◆ **CONSIGNES**:
1. Répondez aux questions suivantes d'après le texte sur le classicisme et le romantisme :
(a) Comment le siècle des Lumières s'est-il décrit lui-même ?
(b) De quoi Linné et Buffon sont-ils bien plus les fils que des précurseurs du siècle des Lumières ?
(c) À quoi le subjectivisme aboutit-il ?
2. Reproduisez à l'identique le segment du texte sur le classicisme et le romantisme qui s'ouvre sur les mots contenant « Or le subjectivisme » et se clôt sur « son vide intérieur. ».
3. Poursuivez la rédaction du texte sur le classicisme et le romantisme à la suite de sa dernière phrase.

◆ **TEXTE FOURNI**:

··········

Clacissisme et romantisme

J’ai cherché à comprendre par quelle généalogie les antimodernes faisaient découler le romantisme du siècle des Lumières. Le siècle des Lumières s’est décrit lui-même comme le siècle de la « déesse raison ». Or il y avait beaucoup  plus de raison quand celle-ci n’était pas divinisée. Les scolastiques étaient des classificateurs -la classification engendre le clacissisme-. Linné et buffon sont bien plus des fils de la scolastique que des précurseurs du siècle des Lumières. Lequel est, par conséquent, non pas celui des Lumières de la raison, mais des Lumières de  l’entendement, de la raison sensationnelle (cf. Condillac), où le statut de l’observateur devient aussi important que l’objet de science, et qui par conséquent est mûr pour déclarer que la vérité est toujours subjective.
Or le subjectivisme aboutit au romantisme. Il n’est pas le triomphe du « moi » qui se prendrait pour le nombril du monde, mais de celui qui le voit du sommet de la montagne. Le « moi » voit le monde avec le vertige des sommets.  Il pleure sur le monde et il est ému de verser des larmes. La limite du romantique, c’est qu’il ne peut pas porter ce qu’il pleure. Il pleure donc de ses larmes comme celui qui est amoureux de l’amour laisse percer au jour son vide intérieur.

··········

[Entrées des éléments d'interface]
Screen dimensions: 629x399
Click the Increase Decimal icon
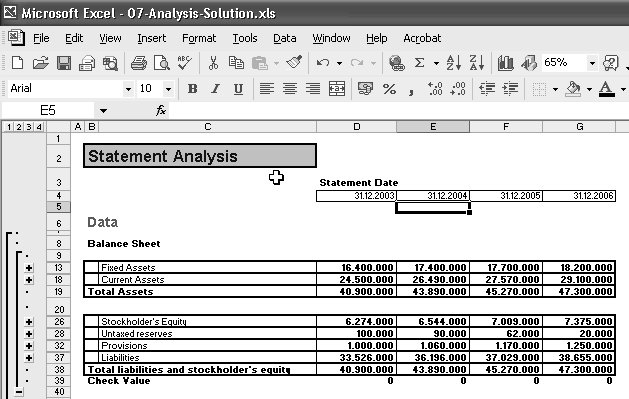click(x=435, y=89)
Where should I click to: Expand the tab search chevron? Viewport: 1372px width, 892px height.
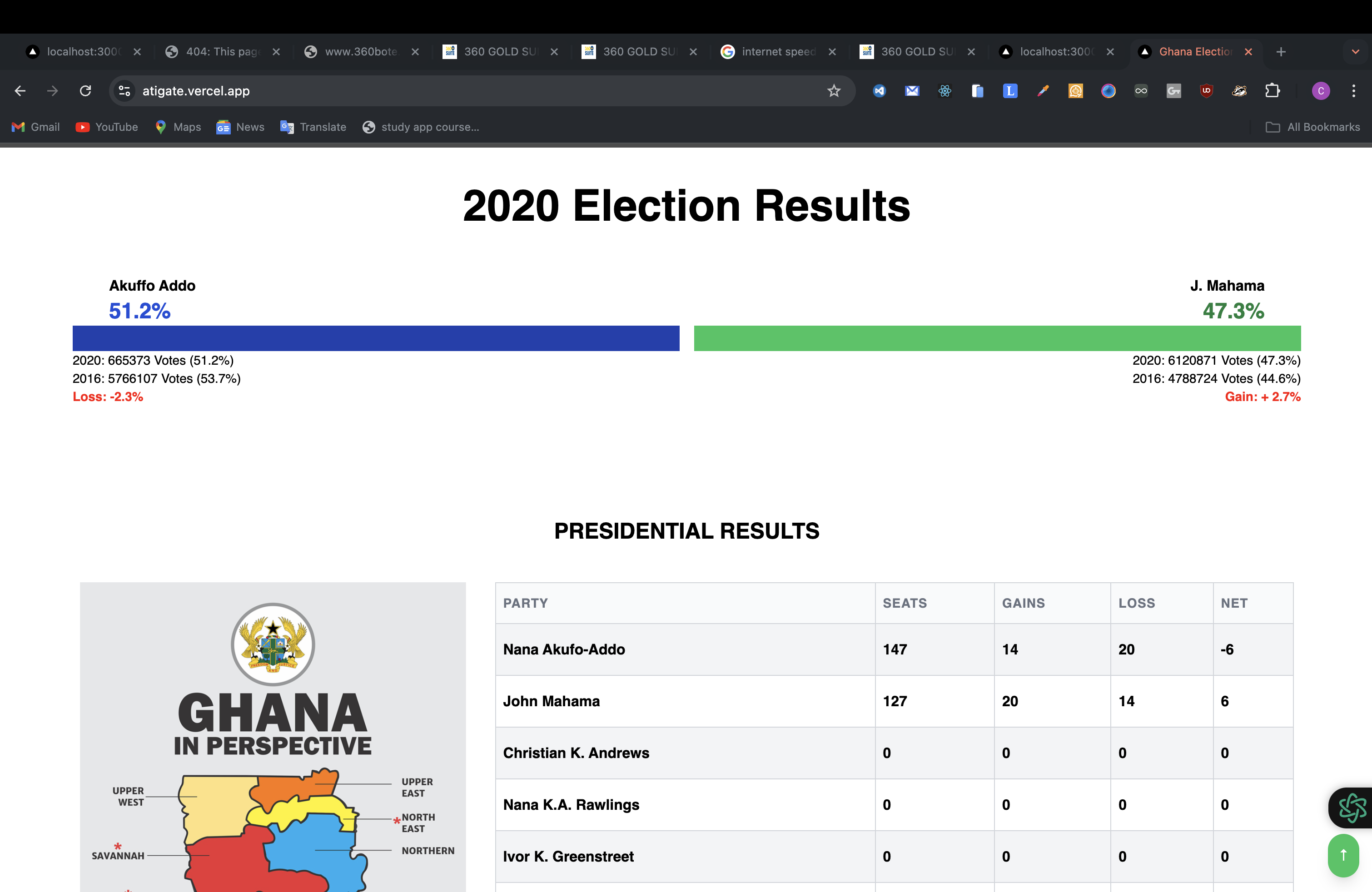coord(1355,52)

··········

◆ **RÉPONSES PAR CONSIGNE**:
1.
(a) Comme le siècle de la « déesse raison ».
(b) De la scolastique.
(c) Au romantisme.

2.
Or le subjectivisme aboutit au romantisme. Il n’est pas le triomphe du « moi » qui se prendrait pour le nombril du monde, mais de celui qui le voit du sommet de la montagne. Le « moi » voit le monde avec le vertige des sommets.  Il pleure sur le monde et il est ému de verser des larmes. La limite du romantique, c’est qu’il ne peut pas porter ce qu’il pleure. Il pleure donc de ses larmes comme celui qui est amoureux de l’amour laisse percer au jour son vide intérieur.

3.
Nous voudrions décrire le monde avec émotion ou compassion. Nous voudrions que la raison soit une faculté capable d’émotion. La description du monde par une raison émue rend la nature à sa fluidité humide. Cette humectation de la nature dans les eaux séparées dont elle vient en arrose la restitution. Cet arrosage met de l’amour dans le rendu de la nature qui vient de l’amour – l’amour est un grand arrosoir -. Et cependant cette émotion n’est pas l’amour en œuvre, elle est seulement l’amour de l’art. L’amour en œuvre est l’amour en action. La compassion est le contraire de cette émotion inactive et artiste. La compassion a besoin de ne pas se savoir émue pour mettre l’amour en œuvre. Comme la nature, l’œuvre ne fait que venir de l’amour. Elle est le signe du premier amour. Au contraire, l’amour se met en œuvre. L’amour est presque trop rationnellement lié à l’œuvre qu’il suscite ou au fruit de son acte. L’amour est trop rationnel pour pouvoir se faire aimer.